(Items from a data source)
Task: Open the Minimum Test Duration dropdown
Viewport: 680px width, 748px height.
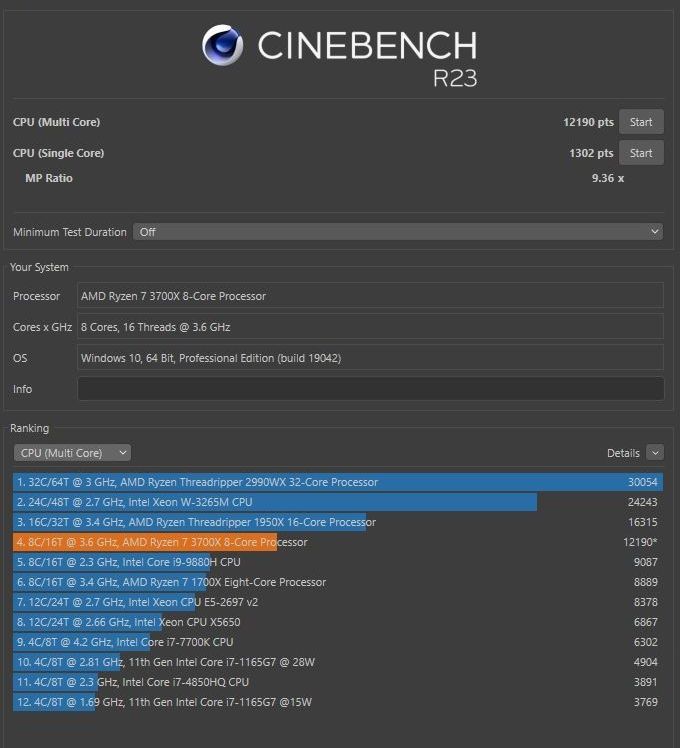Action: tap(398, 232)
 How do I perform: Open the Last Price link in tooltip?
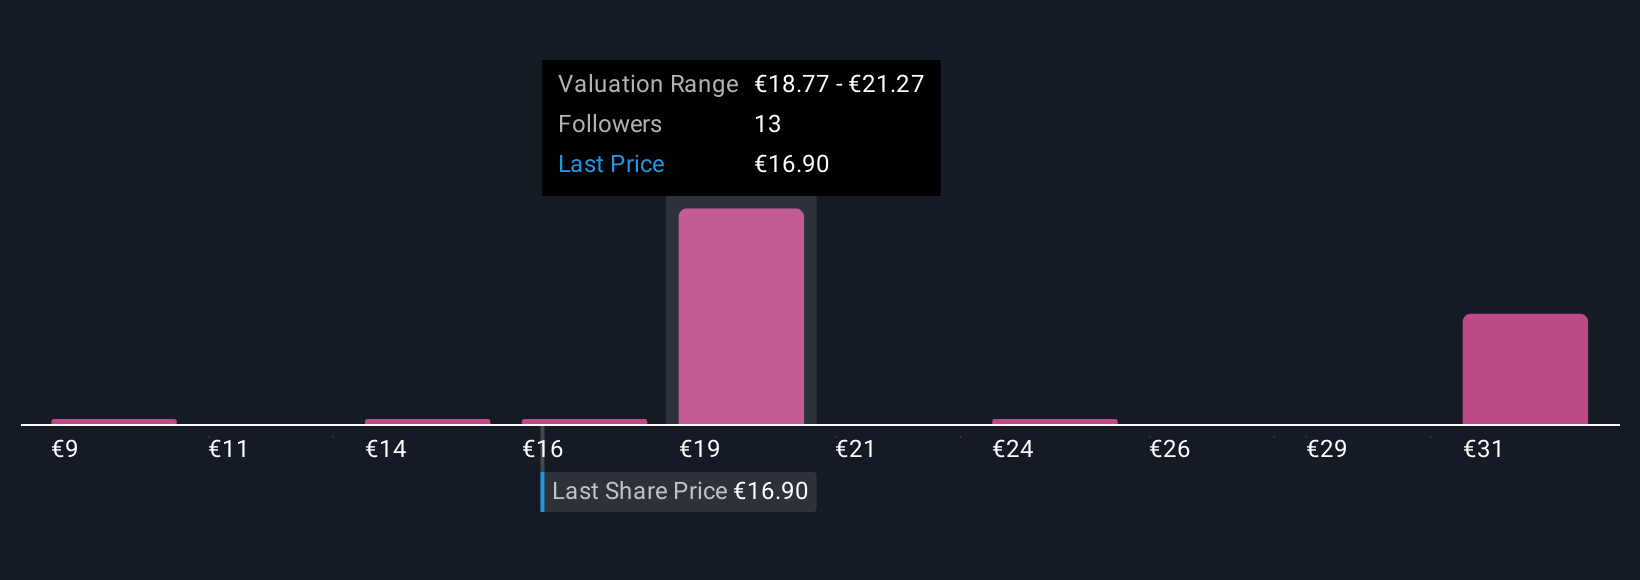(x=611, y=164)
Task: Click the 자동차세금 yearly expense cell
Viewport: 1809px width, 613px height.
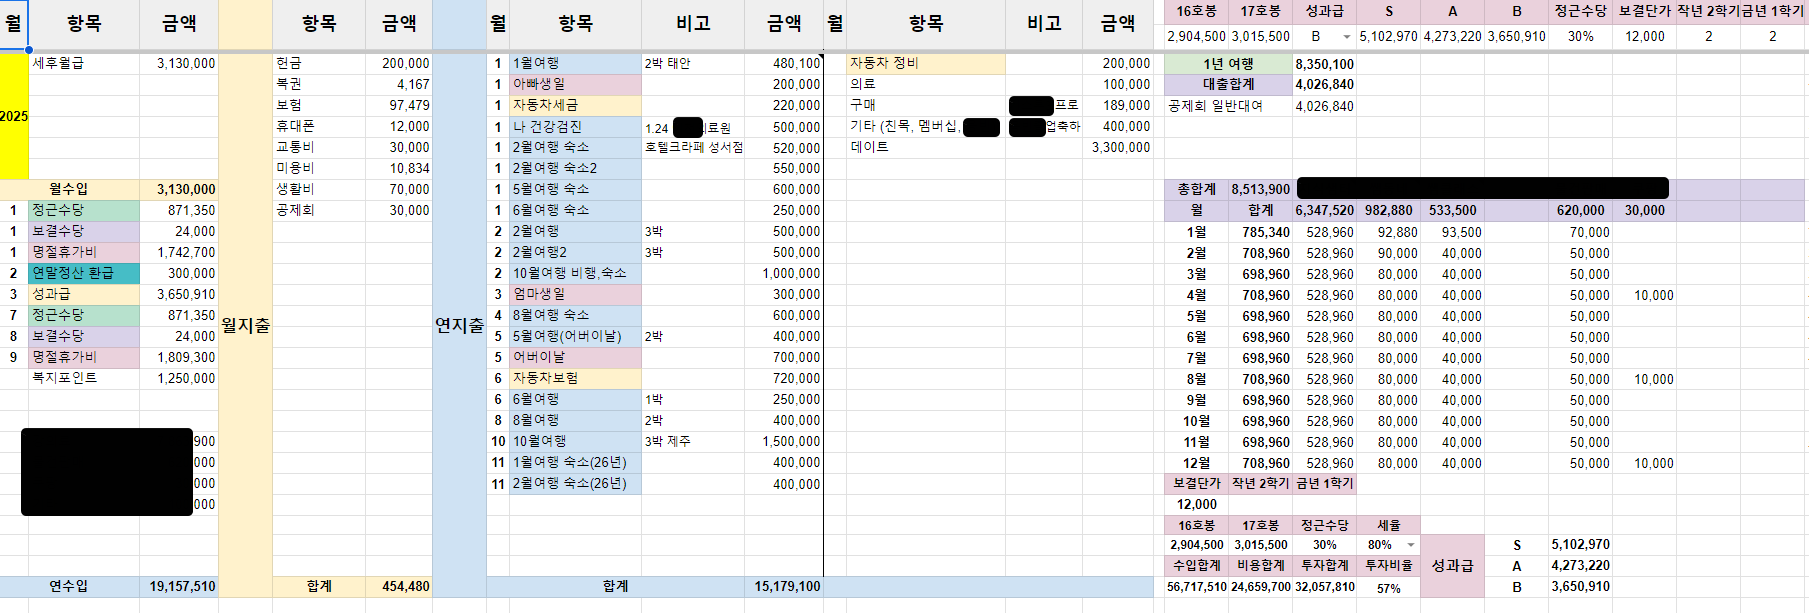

◆ EXERCISE OBJECTIVE ◆
Output the entries above exactly. Do not include the pictures.

◆ EXERCISE RESPONSE ◆
Task: Open the Minimum Test Duration dropdown
Viewport: 680px width, 748px height.
Action: tap(398, 232)
 How do I perform: Open the Last Price link in tooltip?
(x=611, y=164)
Task: Click the 자동차세금 yearly expense cell
Viewport: 1809px width, 613px height.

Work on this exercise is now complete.